When China enforced strict lockdowns and factory closures to limit the spread of the novel coronavirus earlier this year, the rate of air pollution over the country went down significantly, satellite imagery shows.
That same imagery is now showing the rate of nitrogen dioxide (NO2) ramping back up as those measures are slowly lifted due to a steady drop in COVID-19 cases.
The imagery is based off data from the Copernicus Sentinal-5P, one of several satellites that monitor the Earth’s environment for the European Space Agency.
The rapidly decreasing levels of NO2 seen in the imagery coincided with the strict lockdown of Wuhan and the surrounding Hubei province — the original epicentre of the outbreak — that saw factories close and vehicle traffic come to a halt starting in January.
The NO2 levels then begin to fade across the rest of China, including its capital, Beijing, as limits on operations and daily life were enforced throughout the country in February.
Claus Zehner, the ESA’s manager of the Copernicus Sentinal-5P mission, said initial estimates show a drop in NO2 levels around 40 per cent around Chinese cities, but said more detailed results would be released in the coming weeks and months.
The Atmosphere Monitoring Service, which relies on data from the larger Copernicus satellite program, found fine particulate matter also dropped by as much as 30 per cent over much of China during February based on previous years.
“This is the first time I have ever seen such a dramatic drop-off over such a wide area for a specific event,” NASA air quality researcher Fei Liu told NASA’s Earth Observatory blog.
Both the ESA and NASA, which reported similar data through its own satellites, point out that while reduced emissions are usually seen during Lunar New Year celebrations around the same time, they normally ramp back up quickly afterwards.

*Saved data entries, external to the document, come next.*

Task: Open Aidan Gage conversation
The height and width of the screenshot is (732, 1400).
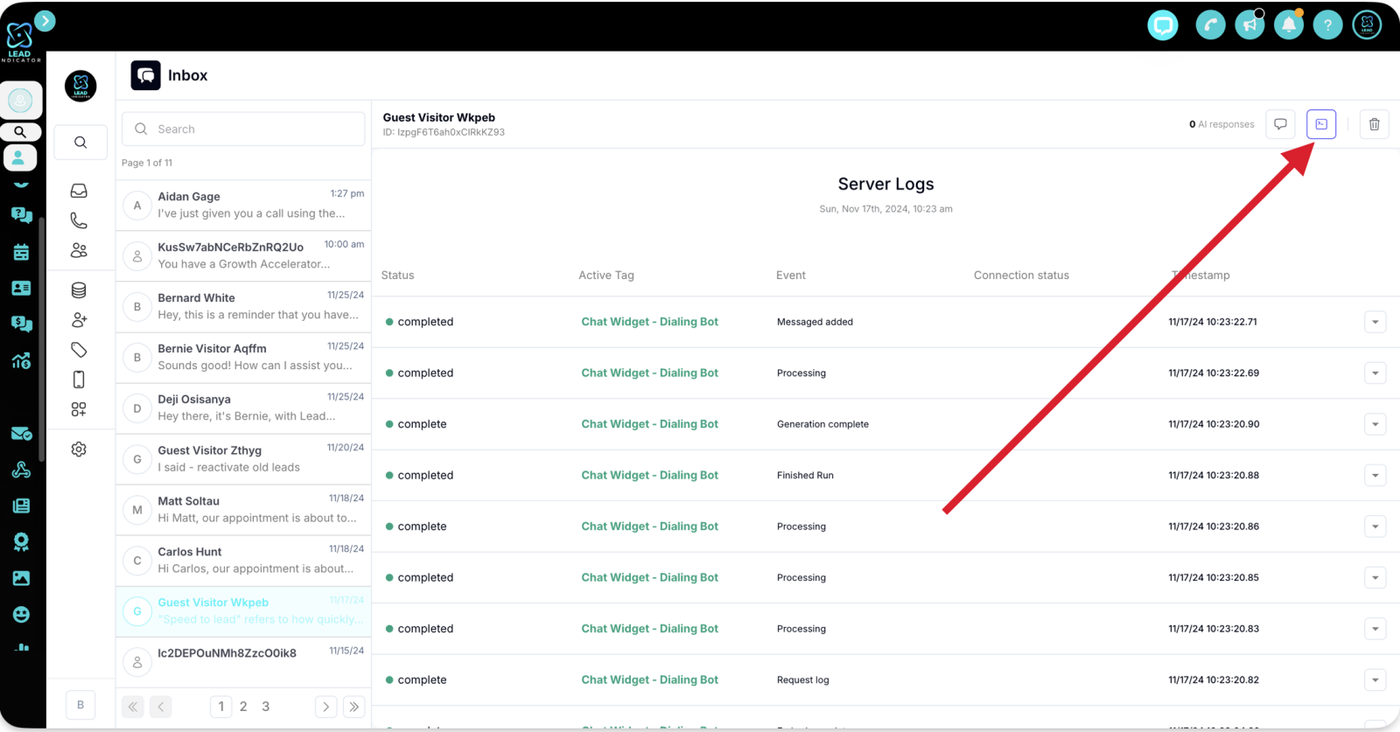Action: point(243,205)
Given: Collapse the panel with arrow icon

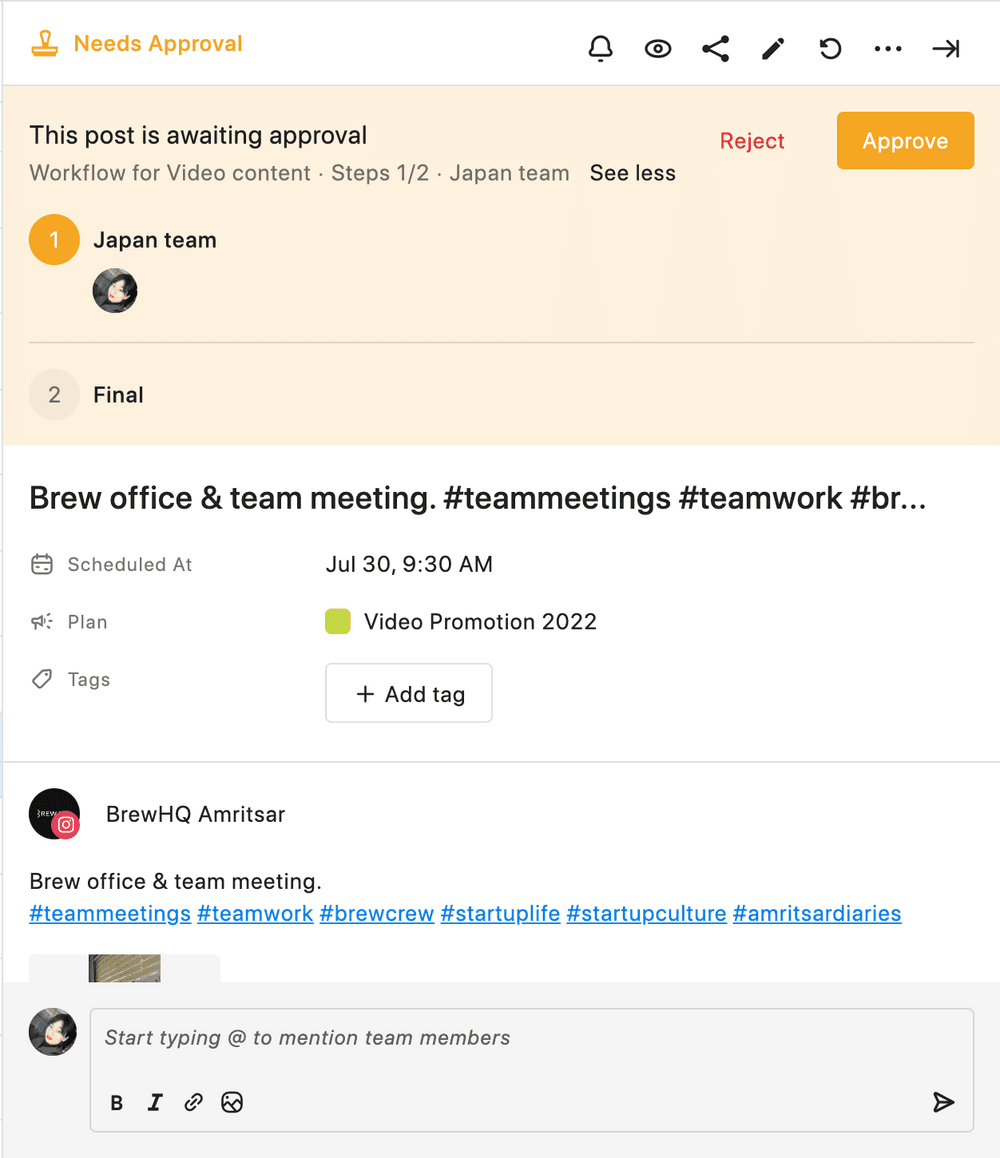Looking at the screenshot, I should point(946,49).
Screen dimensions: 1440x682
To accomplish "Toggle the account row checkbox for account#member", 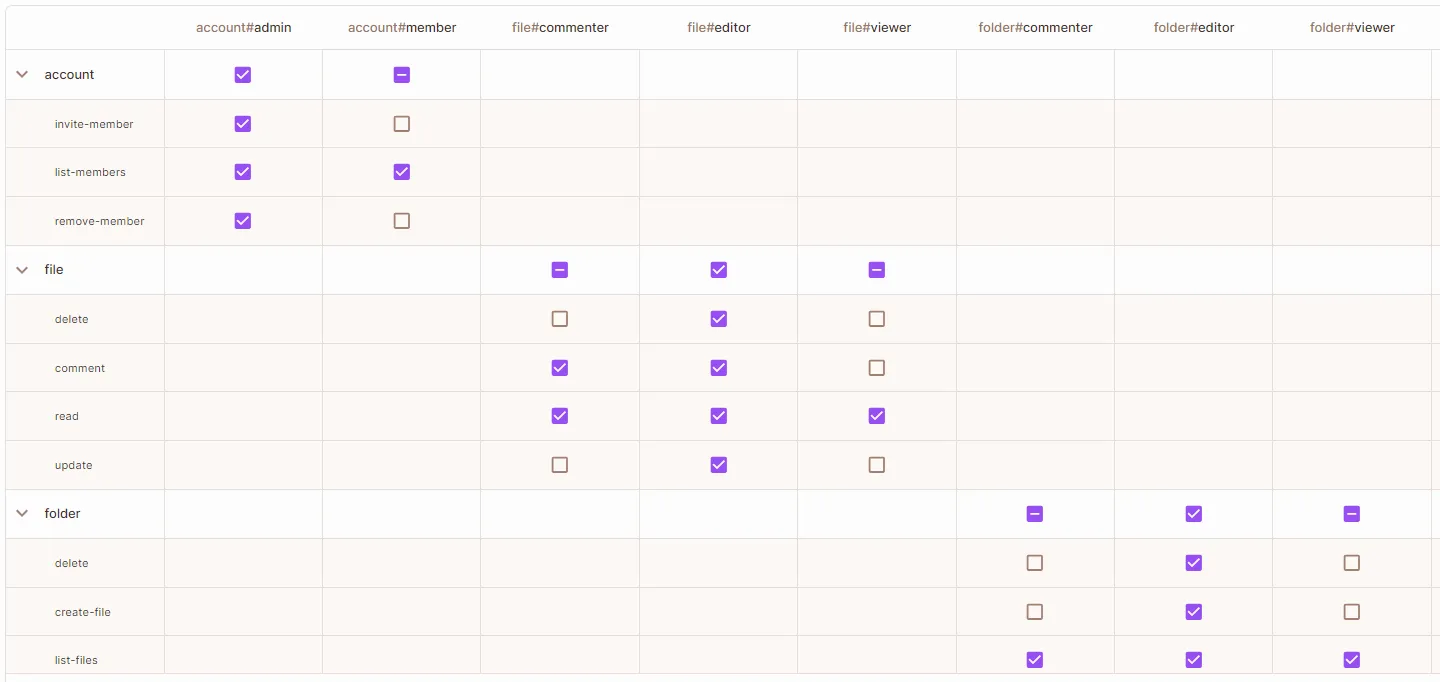I will (402, 75).
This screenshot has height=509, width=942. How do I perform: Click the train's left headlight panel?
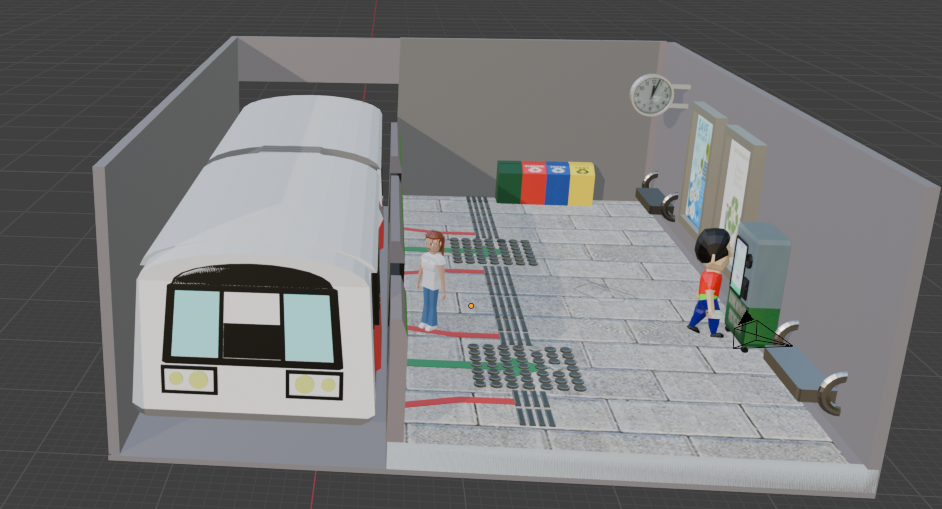click(188, 379)
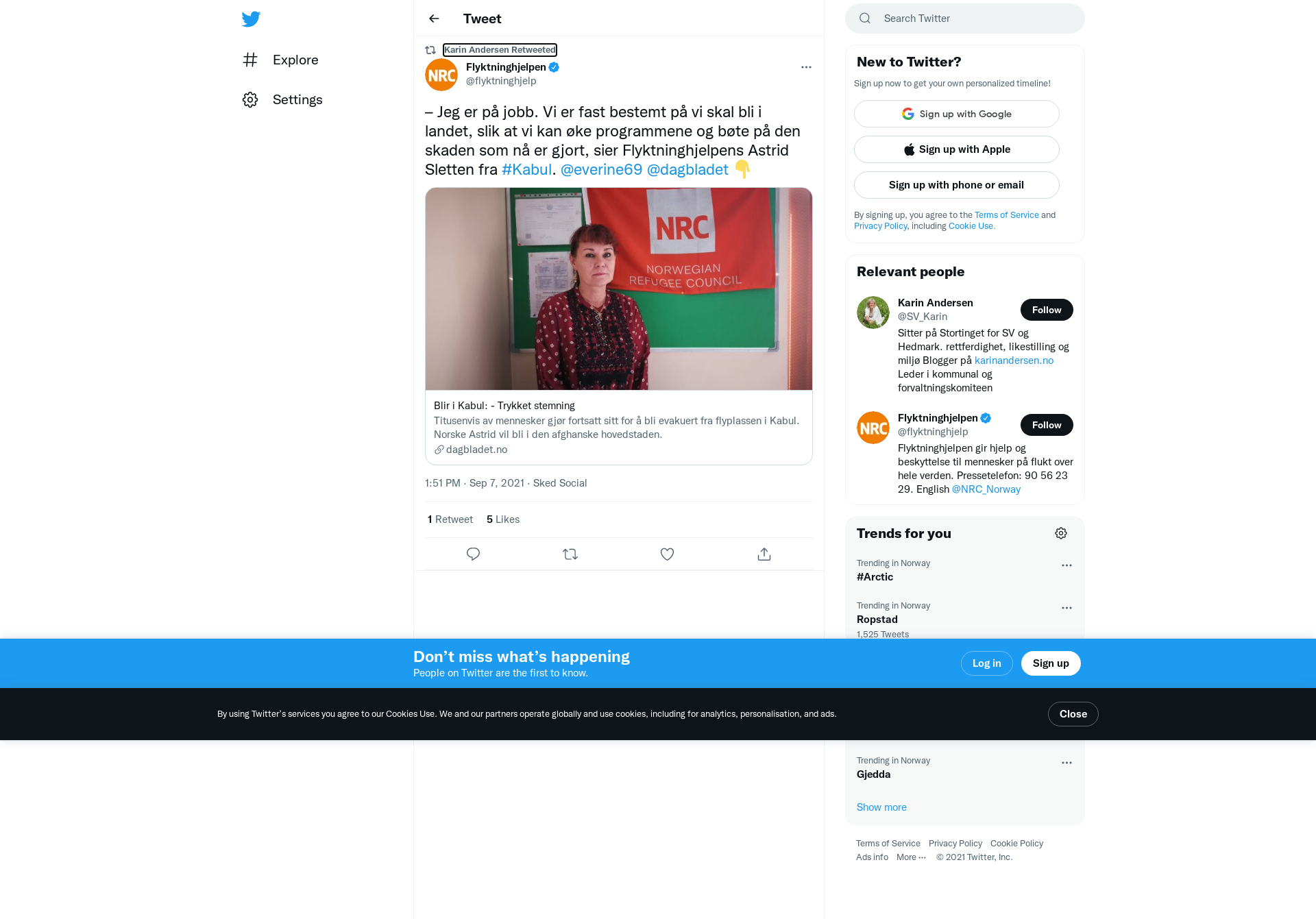Screen dimensions: 1316x919
Task: Follow Karin Andersen
Action: [x=1047, y=310]
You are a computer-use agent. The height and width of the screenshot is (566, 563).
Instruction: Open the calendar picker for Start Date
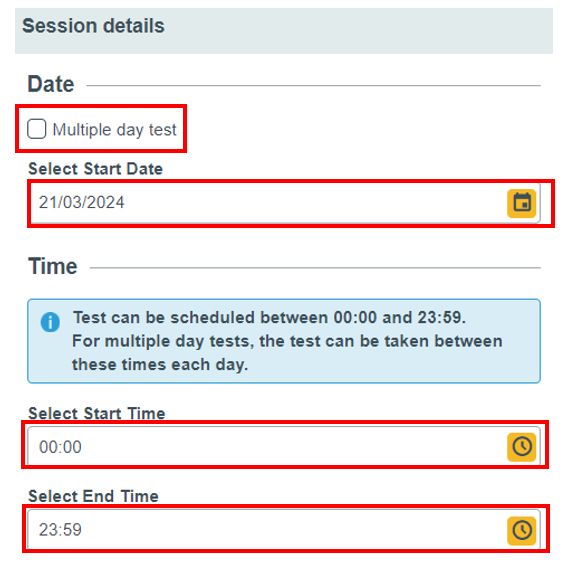click(521, 203)
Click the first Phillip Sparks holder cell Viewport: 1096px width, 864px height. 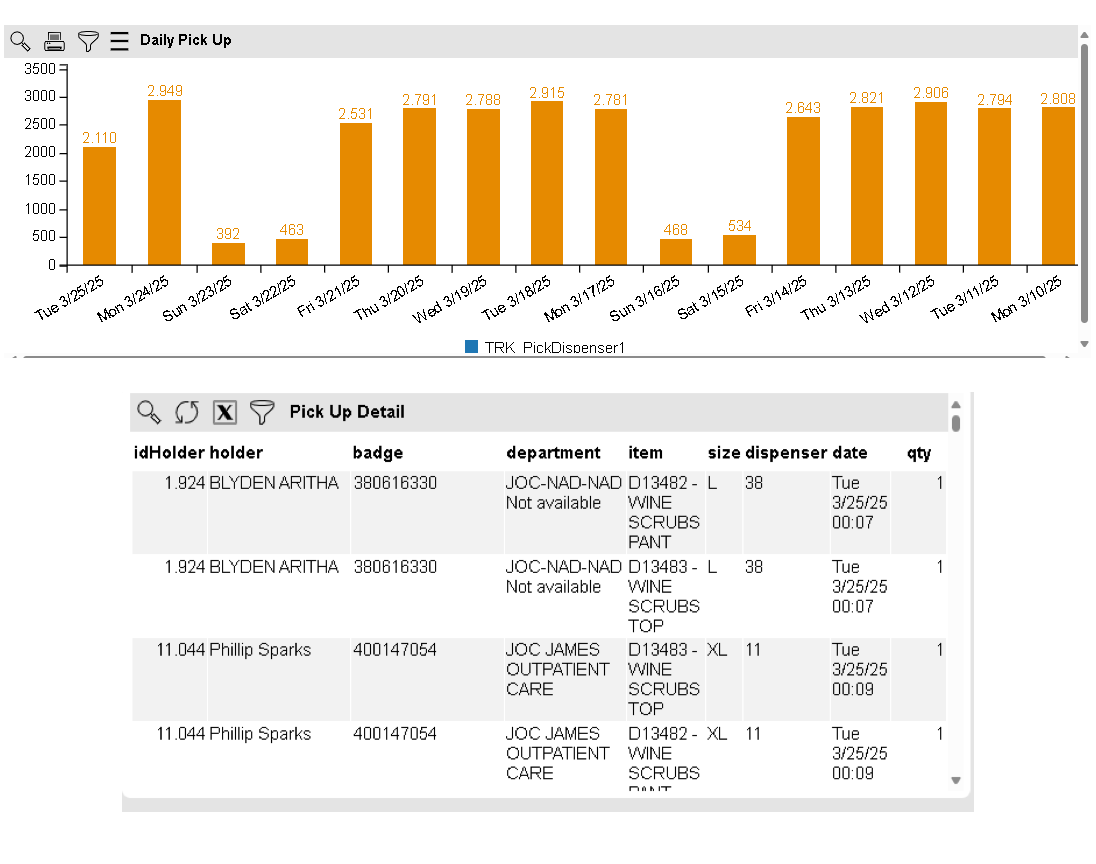[x=260, y=650]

But this year was different: emissions stayed low until March, according to the imagery, when China began loosening restrictions outside of Hubei as COVID-19 cases began to level off.
Wuhan is now the only city in China still deemed “high-risk,” and travel restrictions remain in place there. But with China now no longer reporting local transmissions of the coronavirus, hints are being thrown by government officials in local media that the quarantine could be gradually lifted if things stay where they are now.
The number of daily new infections in mainland China fell below 100 for the first time on March 6. On Thursday, there were 34 cases, up from 13 a day earlier. All of Thursday’s cases involved travellers from abroad.
Total infections in mainland China stood at 80,928, with the death toll at 3,245 by Wednesday, up eight from a day before. Wuhan accounted for six of the eight new deaths in Hubei.
The Copernicus satellites also captured similar drops in NO2 levels over Italy, which coincided with that country’s own nationwide lockdown due to a massive outbreak of COVID-19 cases.
Thursday saw Italy’s death toll surpass China’s to become the worldwide leader in fatal cases, at 3,405. However, Italy has far fewer confirmed cases, with 41,035 as of Thursday.